WORK INSTRUCTION
Print every line of the material below exactly as it stands, but omit the pictures.

RECORDS

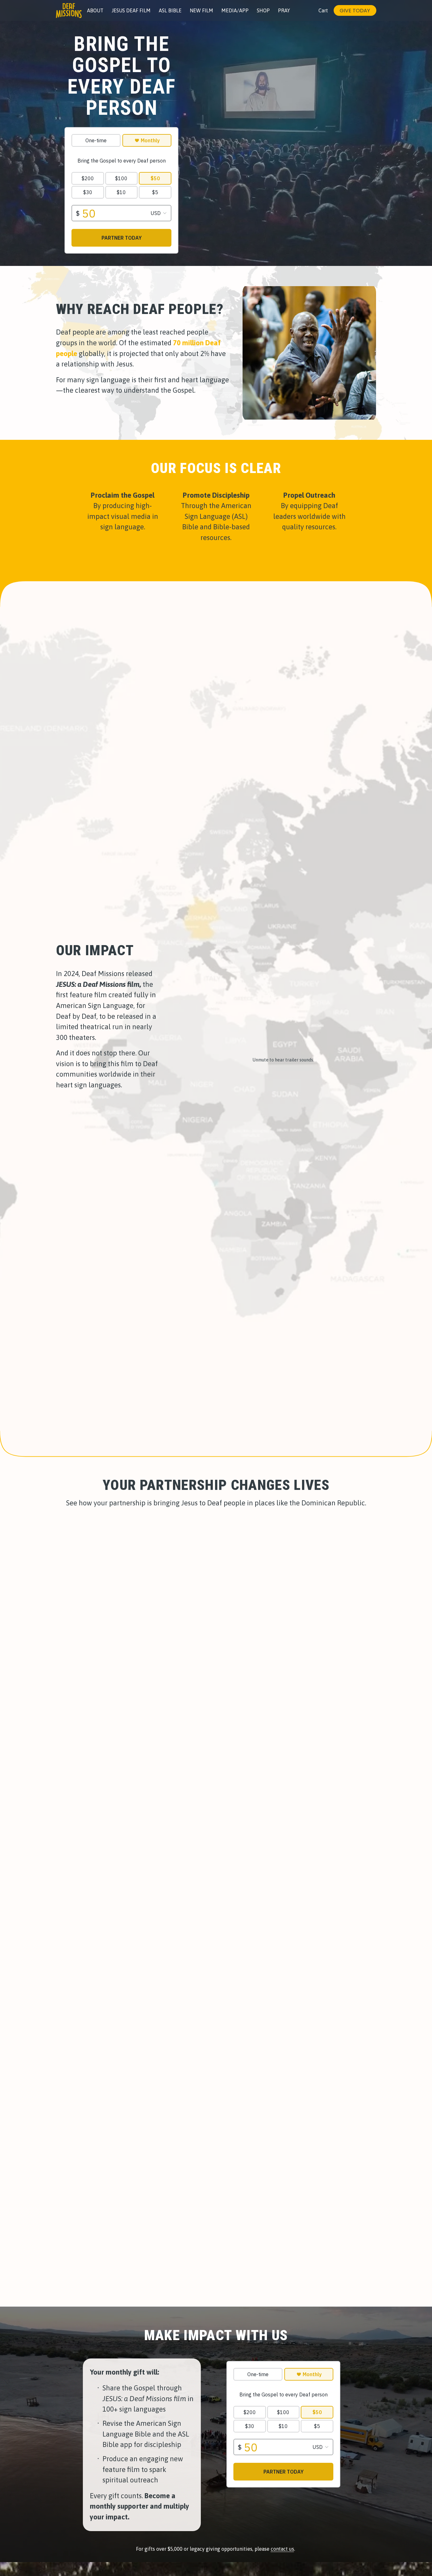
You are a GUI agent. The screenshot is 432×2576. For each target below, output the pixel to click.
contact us (282, 2549)
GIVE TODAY (355, 10)
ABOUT (95, 10)
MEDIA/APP (235, 10)
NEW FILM (201, 10)
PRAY (284, 10)
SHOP (263, 10)
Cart (323, 10)
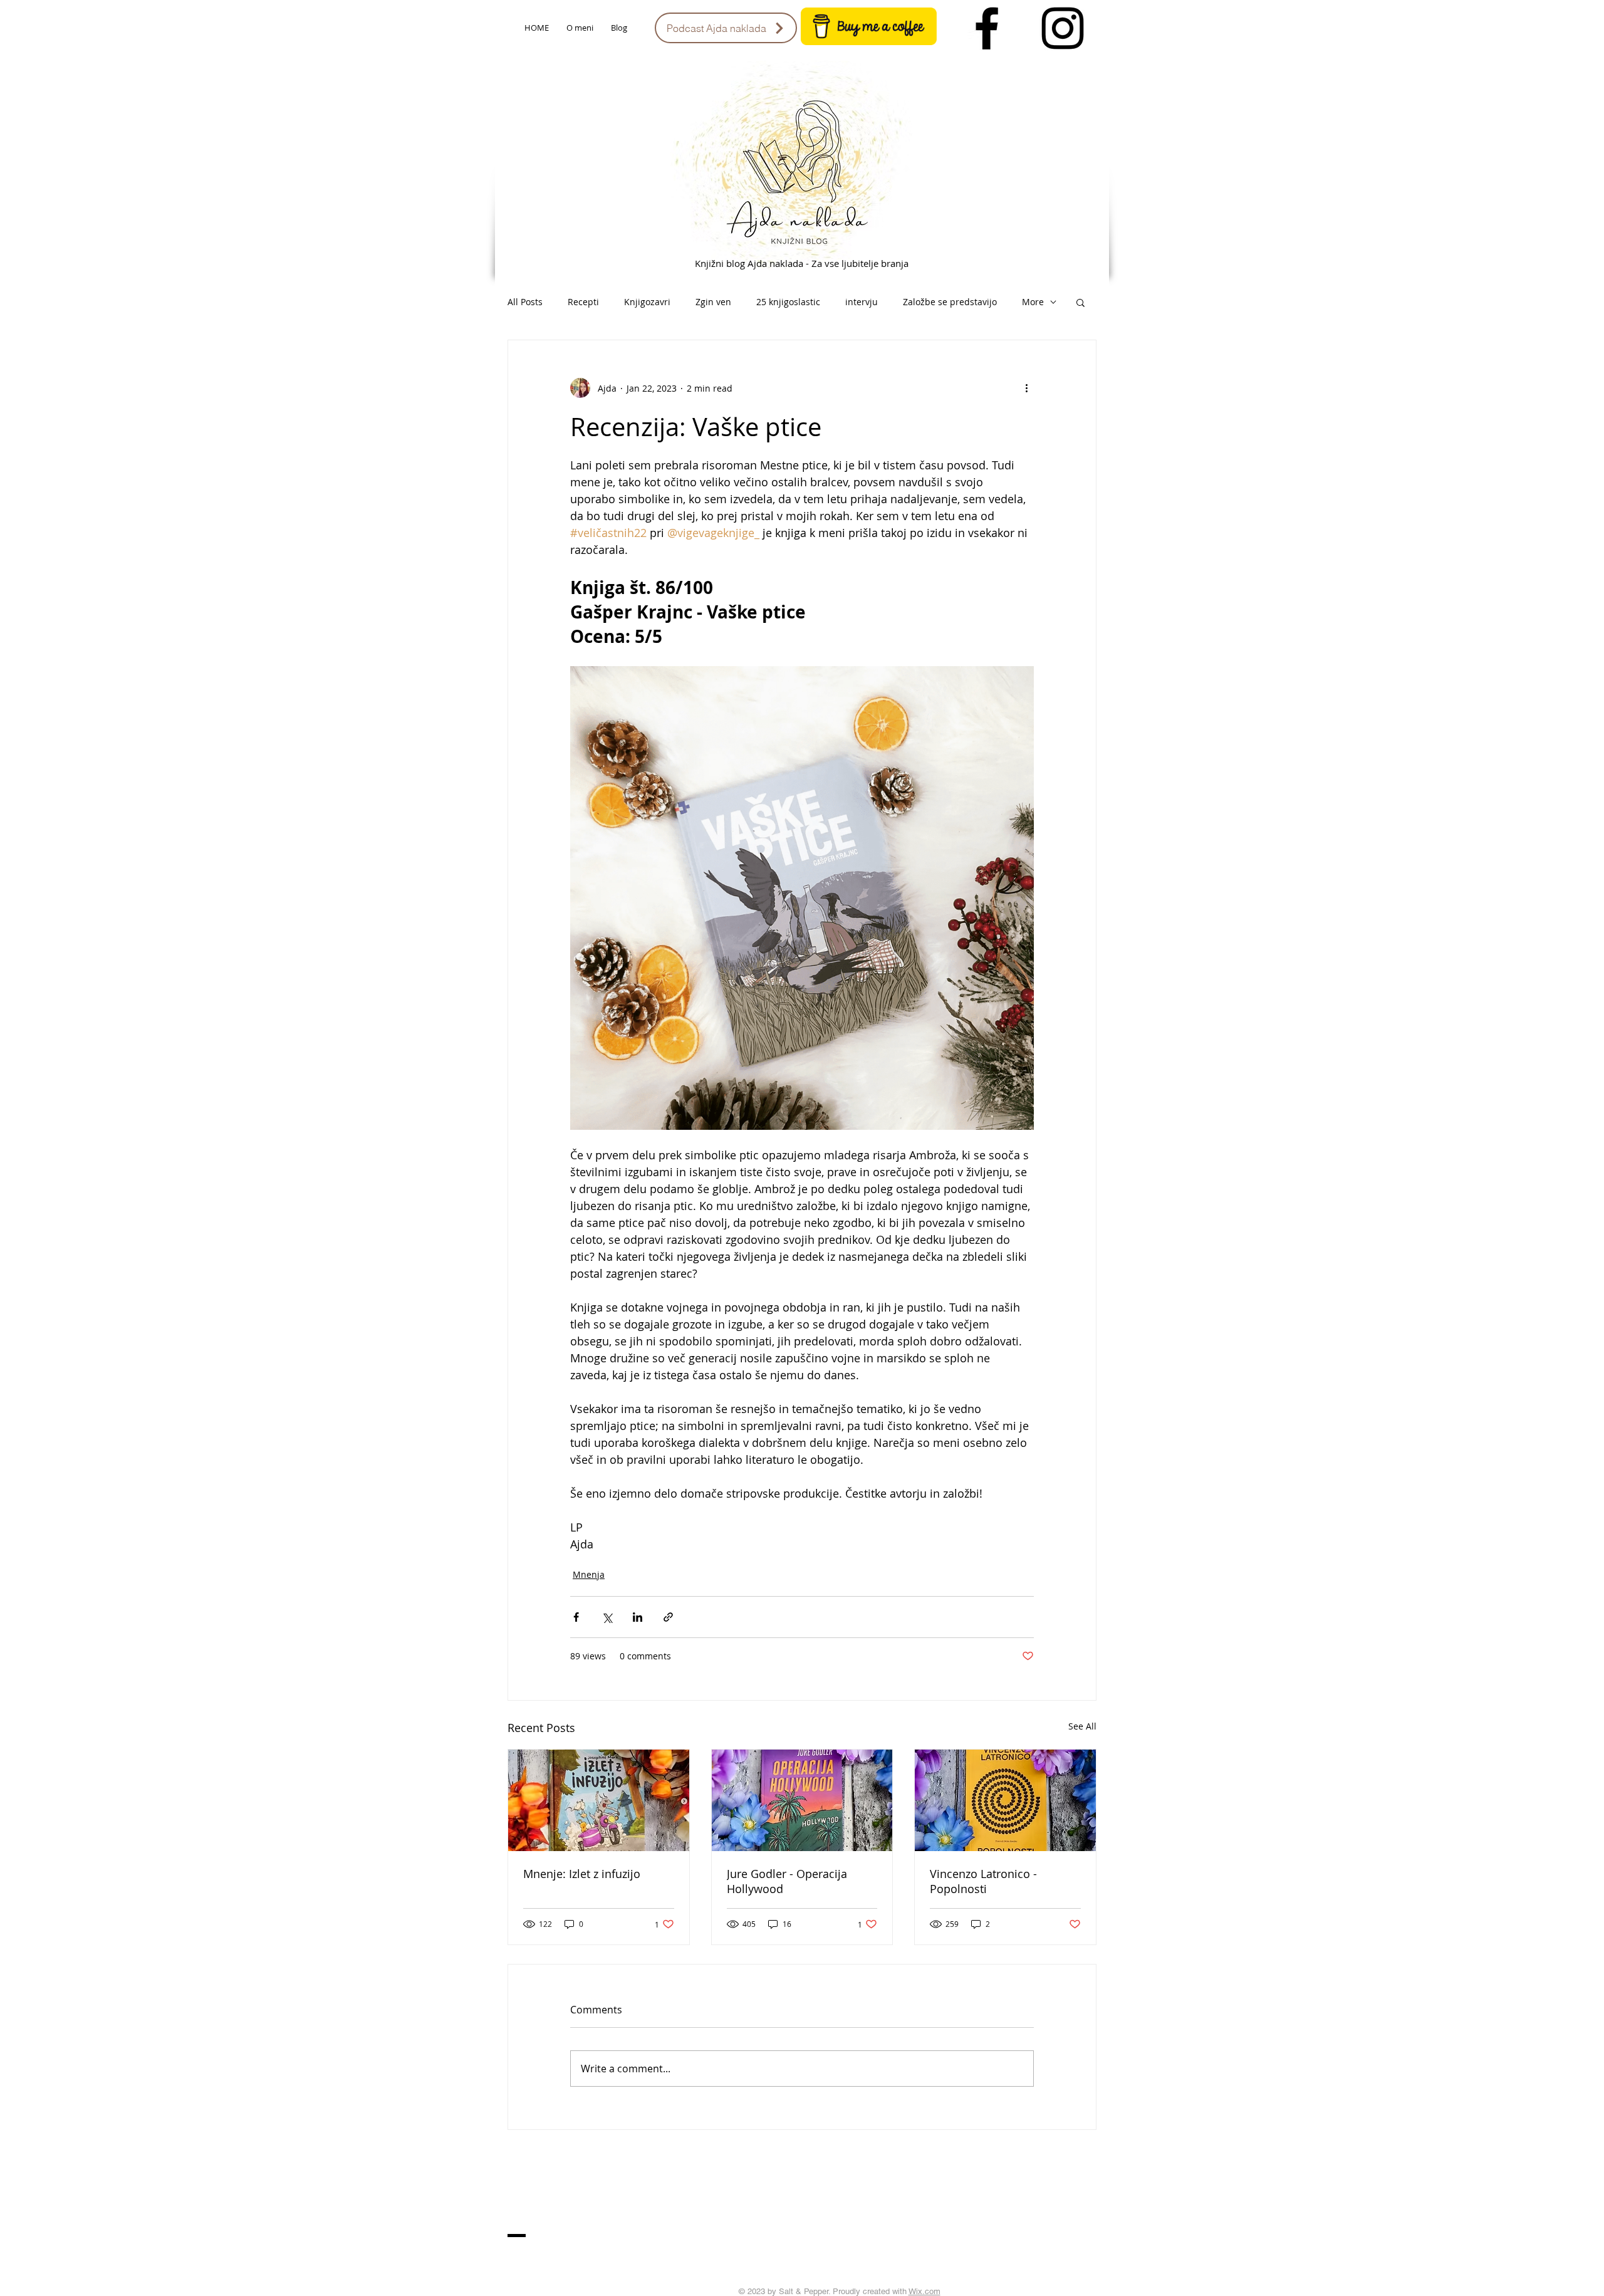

RESULT OF THIS TASK
You are a GUI agent. The screenshot is 432×2576. For each target below, output the pixel to click.
contact us (282, 2549)
GIVE TODAY (355, 10)
ABOUT (95, 10)
MEDIA/APP (235, 10)
NEW FILM (201, 10)
PRAY (284, 10)
SHOP (263, 10)
Cart (323, 10)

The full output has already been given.